はやし蜜豆の犬も歩けば棒に当たる、

好きな俳優の作品を集中して観るのが好き。その記録や映画の感想、日常気になる現象をぼそぼそ綴っていきます。

しゃべりすぎる男

私の身近な存在で、よくしゃべる男がいる。

気は優しく話す内容は他愛がない。意地悪な言い方をすると、弱いところがある甘ちゃんで、あまり中身のない話をするとも言う。

悪口を書くつもりはないが、彼と話していると、何ともモヤモヤとした負の感情が沸いてくることがある。それを彼の悪気のない、軽口のせいにするには短絡すぎて少し考えてみた。

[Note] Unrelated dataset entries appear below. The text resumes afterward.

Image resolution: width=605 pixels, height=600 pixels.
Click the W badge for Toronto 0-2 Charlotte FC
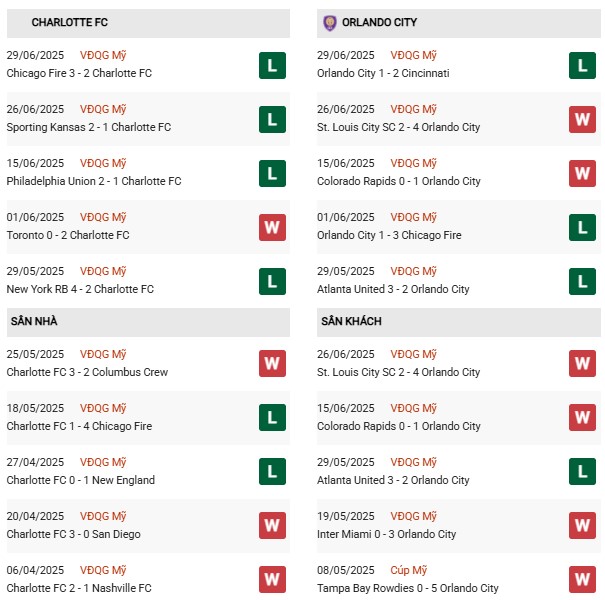[x=272, y=228]
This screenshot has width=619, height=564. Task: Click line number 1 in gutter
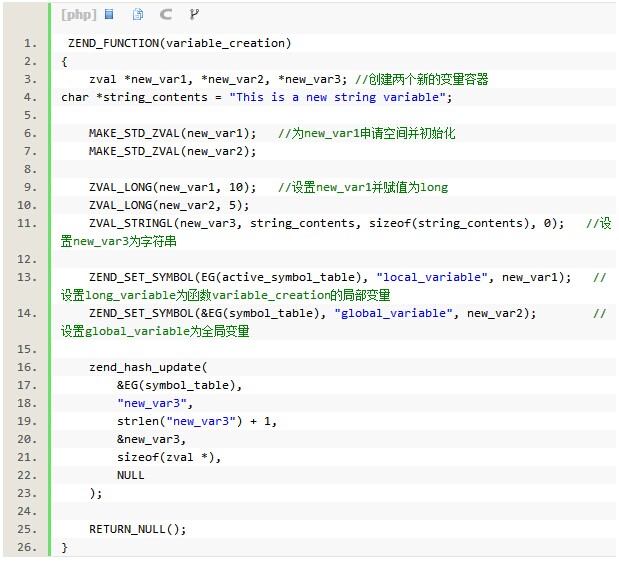click(30, 43)
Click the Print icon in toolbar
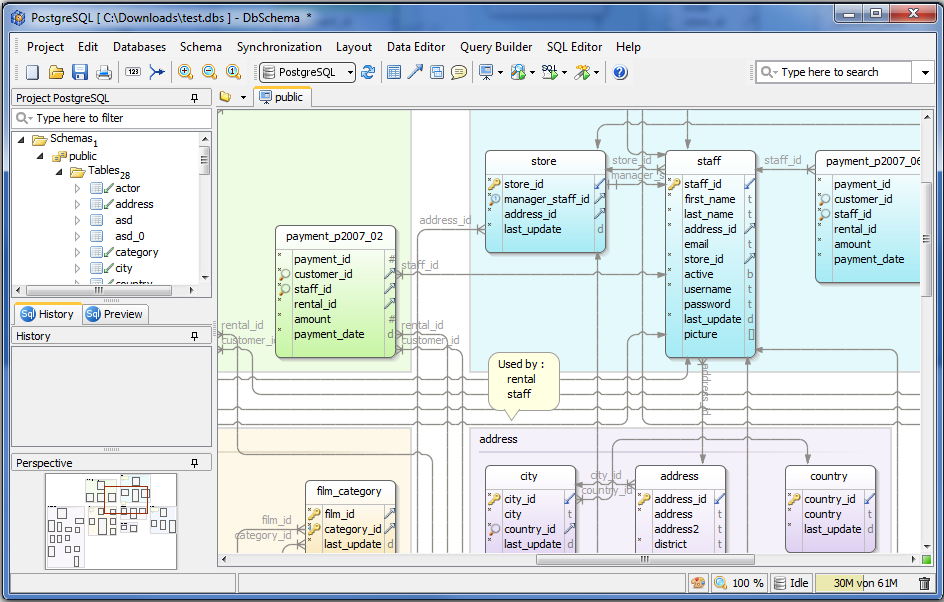 [x=103, y=72]
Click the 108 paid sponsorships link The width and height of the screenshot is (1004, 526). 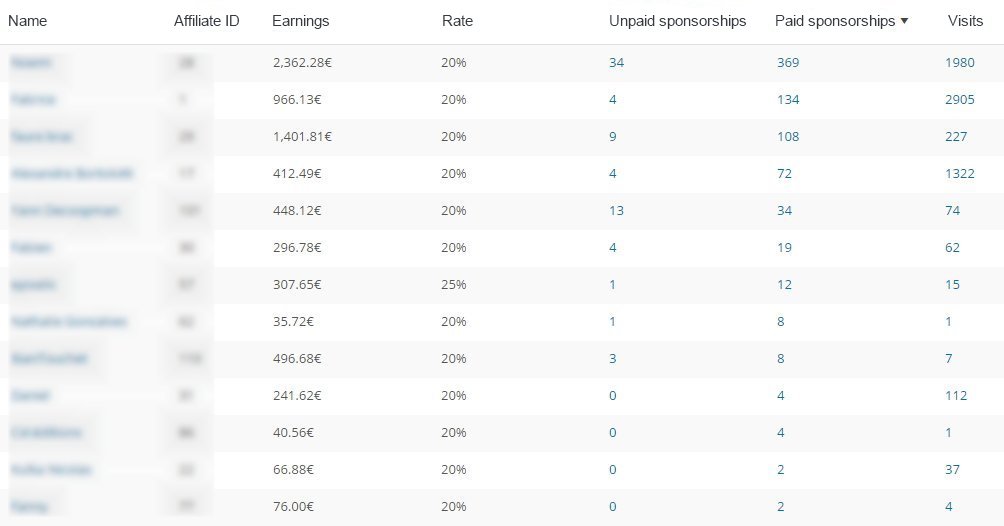[x=788, y=137]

そして、彼の話すことが自分も感じた負の感情だったり、あまり表に出すべきではない偽善的な考えだったりすることに気付いた。つまり、自分では認めたくない、自分の偽善や軽薄なところを、彼の口から直接聞くハメなることで、モヤモヤするのだ。そう思ったり感じたりする点で私も同じなのだ。ゆえに彼を弱い・甘いとか、軽薄とか言うことは、そっくりそのまま自分に返ってくる。うむ、それは認める。しかし、大人になった私はもう少しずる賢くそれを決して口に出したり、人に話したりしない。彼はそれを惜しげもなく提示する。

バカか、と思うが考えようによっては、私にとってそれは自分の弱さを映し出してくれる、薄くて美しい鏡なのではないか、そう思えてきた。

彼とはつかず離れずの関係だけに、こう考えることによって敬遠するのではなく今後も適度な距離で付き合えるというものだ。